I did a full reorganization of my board games collection and like every responsible organizer I started with blowing things up. So I piled up all my games in the living room to figure out how to put them back together in a better way. While there, I first started by laying them out on the carpet in a top list manner. What I ended up with was a “Top 40 Games That I Own List”.
Caveats to this list are: I only included one favorite game version from each family (so the Railroad Ink that I prefer, only one Gloom, etc.), and it only includes ones that I own (so it doesn’t show some games that I like a lot because I don’t own them). And one more note: we are a household of two with the wife, so two-player games and great-at-two are in priority for sure.
Here’s the list first, and then some notes:
Some learnings that I took away while making this list:
I have a lot of emotional attachment to Fox In The Forest at this point, it just catapults it to the top. By the way I do love trick taking games, I should have more of these. But Fox In The Forest is so special: it’s been with us on so many trips around the world, it is the definitive go-to game during any activity where we have ten minutes downtime, and we both know it well and can play it well but it doesn’t go in either of our way in a definitive way.
My personal favorite on my own right is Tiny Epic Galaxies.
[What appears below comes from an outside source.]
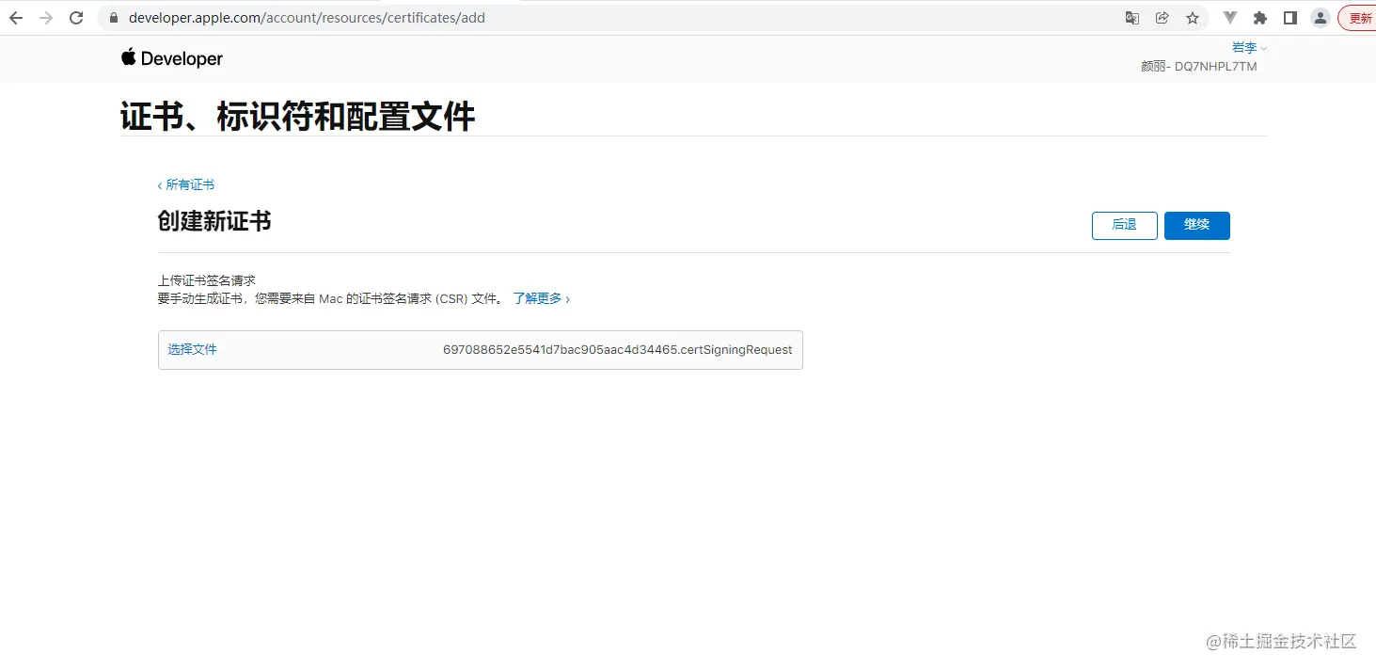The image size is (1376, 670).
Task: View site security via the padlock icon
Action: pos(113,17)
This is the smallest game with the largest scope, it’s pretty much a 4x galactic civilization thing that fits in one palm.
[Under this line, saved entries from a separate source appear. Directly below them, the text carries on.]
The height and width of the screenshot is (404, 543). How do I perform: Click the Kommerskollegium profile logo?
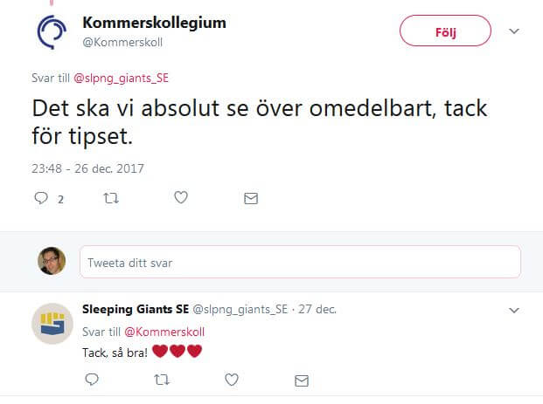pos(52,31)
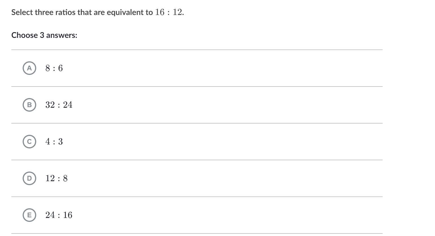
Task: Toggle the E option circle
Action: click(29, 215)
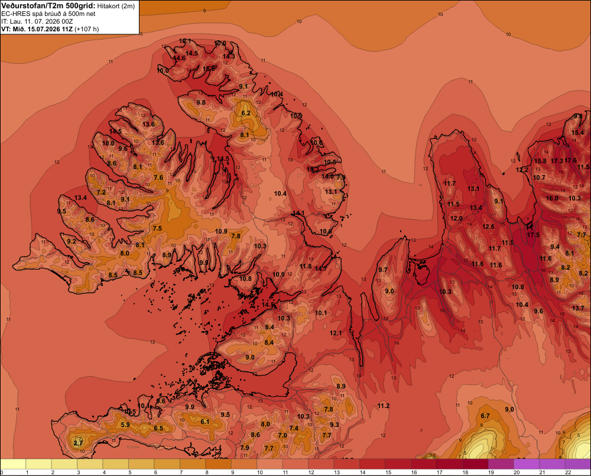Pick the orange legend swatch between 8 and 9

point(218,464)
I highly value games that are small and have something clever in their game design that makes them unique and blows the experience out of proportions. The “galactic civ in a hand” of Tiny Epic Galaxies, the “you do literal everything with one single resource type” of the Bloody Inn, the “intrigue, deduction, and fun with just 16 damn pieces of cards” of Love Letter—these are amazing to me. I cannot get enough of them just because of being able to marvel that design in action while playing.
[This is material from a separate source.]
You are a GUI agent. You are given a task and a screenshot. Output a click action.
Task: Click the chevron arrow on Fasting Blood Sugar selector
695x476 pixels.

We’ve only played Ark Nova once, but taking a 6-hour long session and being involved and interested all the way through, especially the wife, too, while she’s totally not there for the long games—that was unique, and one of my favorite gaming experiences.
I love push your luck, another mechanism that should be much more heavily represented in my collection. But for now, this is what propells Clank! to my Top 10.
I really hate those games when a lot depends on so few dice rolls and there’s too few ways to mitigate this luck. I try to actively avoid this. However, I just cannot resist the aesthetic, theme, and atmosphere of Elder Sign and Space Hulk: Death Angel. Elder Sign is a fantastic representation of the Cthulu-themed horror, and Death Angel is the smallest best version of Alien in a game, even though it’s supposed to be Warhammer.
I’m interested in Raptor more than I had realized. I always had this instincitve reaction of “no” to it because I’ve never had any feeling of success or joy while playing, and I just couldn’t wrap my head around its tactics. But as I was organizing the games and thought about them, I realized that I’d like to give it more chance that I had done before. Just by imagining different plays of it I kinda came around and figured I’d be happy to play it more.
The one that I have a lot of fondness for based on its design but have very little interest in playing is Onitama. It fits the “so clever in such a small box” bill that I wrote about above, but the perfect information aspect somehow kills it for me. I feel like you cannot win in Onitama by being clever, you can only loose by overlooking something. I’m sure there are tactics to force someone into a loosing position, but that would mean so much effort and attention that I’m not willing to put into it.
One clear realization I have lately is I don’t like games where lying is the central mechanism. Social deduction games where it’s all about lying to the others and trying to be the best liar are not an activity that I enjoy at all. It feels like a liberating self-definitive axiom like when I figured I love the aesthetic of creepy horror movies but I just cannot stand the nerve that sticks with me afterwards, so I avoid watching them now. It’s like acceptance and self-discovery with a feeling of accomplishment. That said, Secret Hitler is an amazing game, but it’s not for me.